“No creo en los políticos que dicen: ‘yo hago lo que la gente quiere’”
- Entrevista
- Dic 18
- 17 mins
Sergio Fajardo
A diferencia de los movimientos políticos que en lo que va de siglo han ocupado el poder en América Latina, Sergio Fajardo se sitúa claramente en el centro del espectro y lo reivindica, a su manera. “Somos un movimiento cívico independiente –explica–, no nos definimos por negación, sino por construcción. Hay quienes nos han definido como un extremo centro y otros no saben cómo clasificarnos”. Su libro, El poder de la decencia (Ariel), en el que estructura su proyecto de gestión de lo público, es lo más parecido a un Tractatus a lo Wittgenstein; es un Tractatus sobre la ética en política. Cada capítulo lo encabeza un diagrama y prima la pedagogía.
Sergio Fajardo (Medellín, 1956) tenía cuarenta y cuatro años cuando se decidió a entrar en política. Era profesor universitario, con un doctorado en Matemáticas, una disciplina que se refleja con claridad en su programa. Al margen de los partidos tradicionales, se hizo con la alcaldía de Medellín en 2004 encabezando un movimiento ciudadano y renovó completamente una ciudad que había entrado en la crónica negra de la mano de los carteles de la droga. Se presentó a las presidenciales de 2010 junto al candidato del Partido Verde Antanas Mockus, entre 2012 y 2015 fue gobernador de Antioquía, y el pasado mes de mayo se quedó a 250.000 votos de pasar a la segunda vuelta y disputarle la presidencia a Iván Duque, a quien según los sondeos hubiera podido derrotar. La historia de Colombia estaría ahora en otro carril.

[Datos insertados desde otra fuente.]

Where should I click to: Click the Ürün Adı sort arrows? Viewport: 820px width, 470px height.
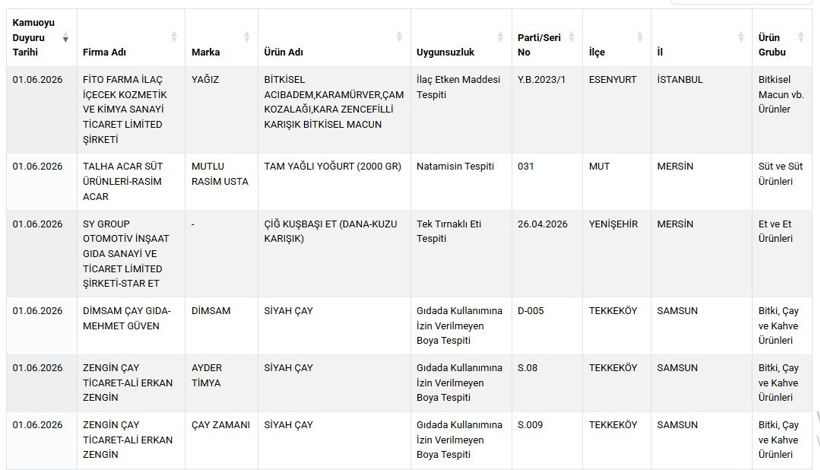point(399,37)
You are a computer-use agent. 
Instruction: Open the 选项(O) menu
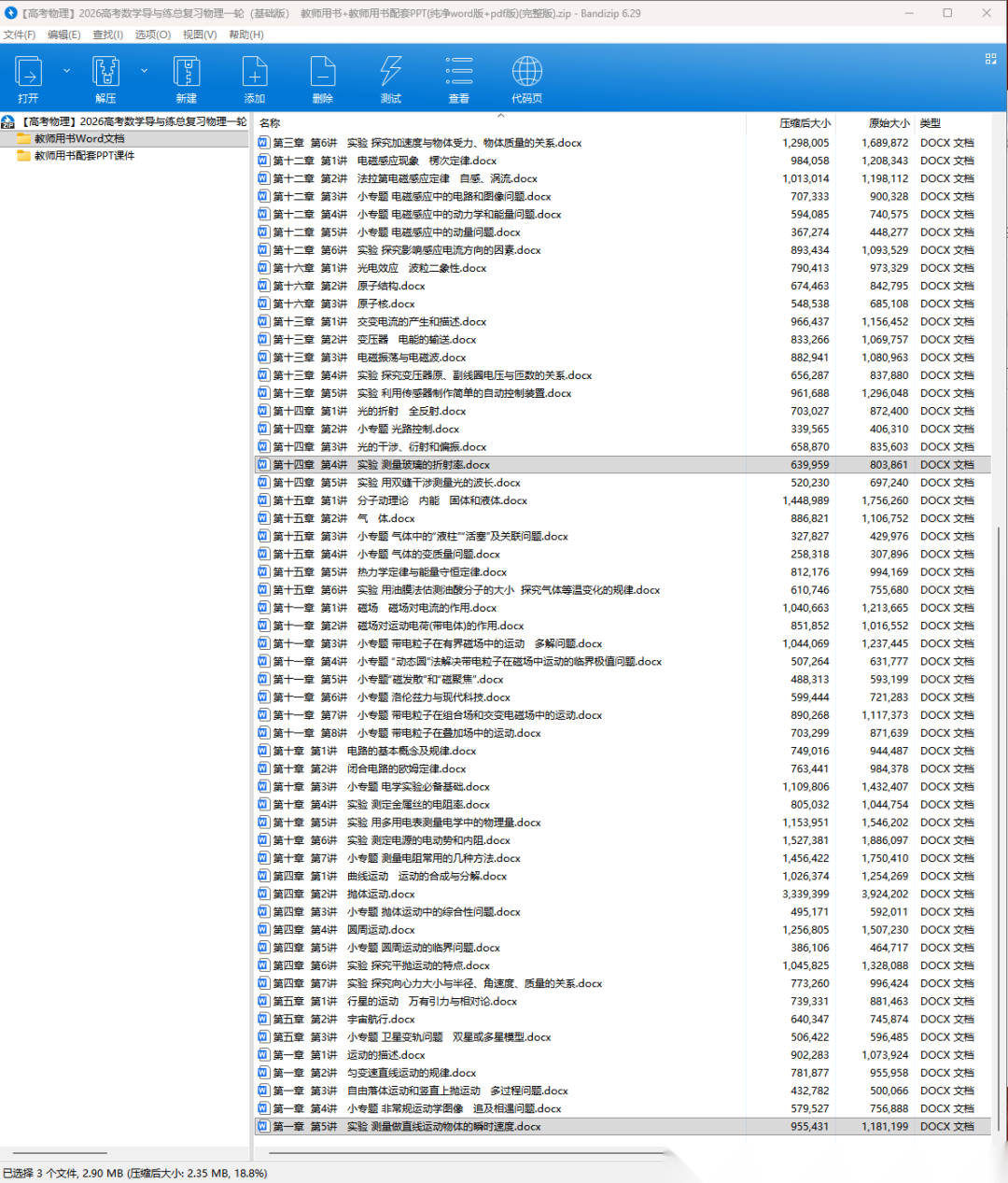click(x=153, y=35)
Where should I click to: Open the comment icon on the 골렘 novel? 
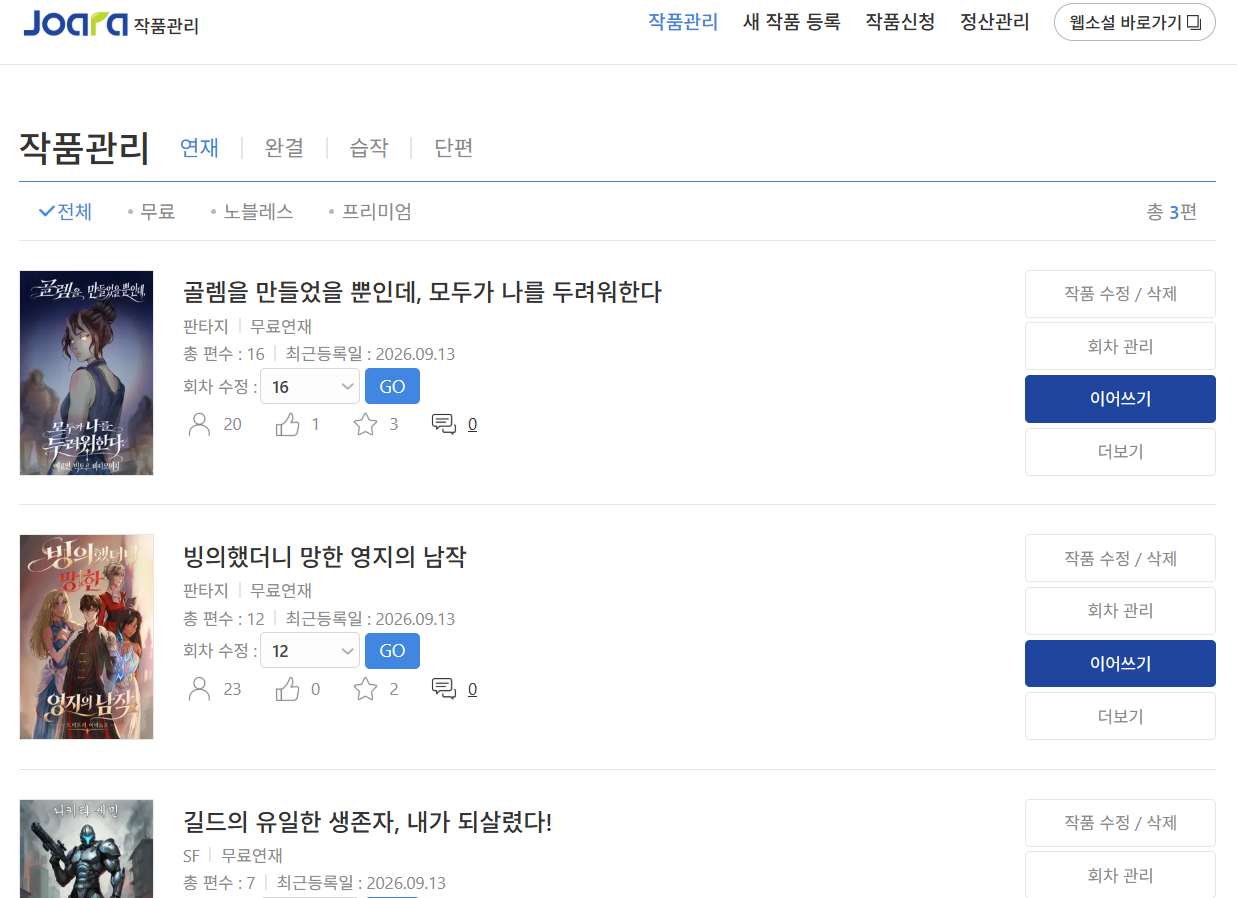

Fajardo estuvo en Barcelona el pasado mes de octubre, invitado a participar en la bienal de pensamiento Ciutat Oberta.
De su programa, como de su acción política, está ausente el debate ideológico. En las últimas elecciones presidenciales de Colombia, en la segunda vuelta, usted anunció que votaría en blanco: ni por el candidato de la derecha, Iván Duque, ni por el de la izquierda, Gustavo Petro. ¿Su movimiento es posideológico? ¿La ausencia de debate ideológico no supone un límite?

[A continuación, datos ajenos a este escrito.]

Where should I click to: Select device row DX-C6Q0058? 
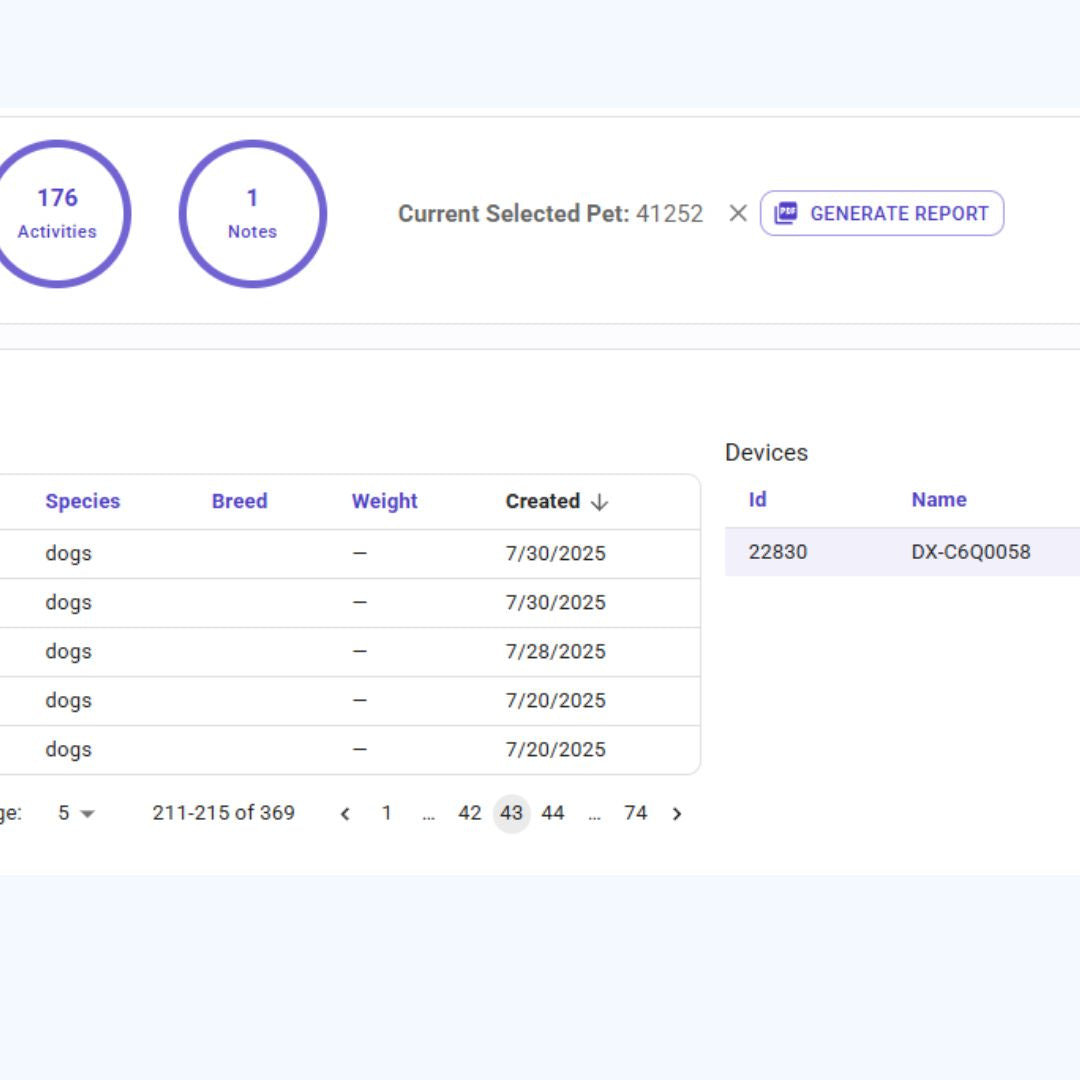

Hay un descrédito de los partidos políticos por su incapacidad para dar respuestas a los interrogantes de nuestro tiempo. Son tiempos de gran malestar en los que es muy fácil suscitar el resentimiento y apelar a la política de las emociones, pero no es verdad que las únicas emociones que se puedan tener sean las de rabia. La razón también es una emoción; la de la confianza y la de la exigencia, pero son emociones más exigentes. La confianza se construye con el tiempo. La rabia es inmediata. Lo que nosotros hemos hecho toma tiempo. Somos un movimiento del siglo XXI que no se basa en presupuestos ideológicos del pasado. No arrastramos una maleta, unas raíces políticas. Los viejos partidos se han quedado en un formato que busca esencialmente el clientelismo, cómo ganar elecciones, cómo acceder al poder y mantenerse en él, y no han entendido que el mundo ha cambiado, que la forma en la que nos encontramos y nos relacionamos las personas es muy diferente. Los partidos tradicionales han envejecido, por lo menos en Colombia. No se ha producido un relevo generacional y no veo que tengan respuestas a los desafíos de los nuevos tiempos.
Lo viejo no acaba de morir y lo nuevo no acaba de nacer…
Las nuevas formas alternativas de hacer política están sujetas a vaivenes. Las estructuras electorales y constitucionales están diseñadas para los partidos tradicionales, lo que hace que sea muy difícil manejarse a escala estatal. Tal vez por eso son movimientos que crecen desde lo local, lo que los hace más interesantes. No arrancan con tomas de posición sobre las grandes cuestiones sociales, con una visión macro. Nosotros crecimos en una ciudad, partiendo de una mirada local hasta llegar a lo nacional. Es una mirada muy distinta sobre la política, por su esencia, porque el contacto con la gente se produce desde el barrio, desde el municipio. Es algo que tenemos incorporado al ADN, a diferencia de los viejos partidos, que ven el mundo desde el poder central. Este es el presupuesto con el que arrancamos en una ciudad como Medellín, rompiendo con la vieja forma de hacer política. Cambiamos el lenguaje, cambiamos la manera de relacionarnos y empezamos por plantear los problemas e invitar a la gente a que buscara y sugiriera la solución. A escala nacional hemos aplicado los mismos principios, hablando de cosas concretas, sobre cómo se construye el territorio, cómo se lucha contra las desigualdades, etc.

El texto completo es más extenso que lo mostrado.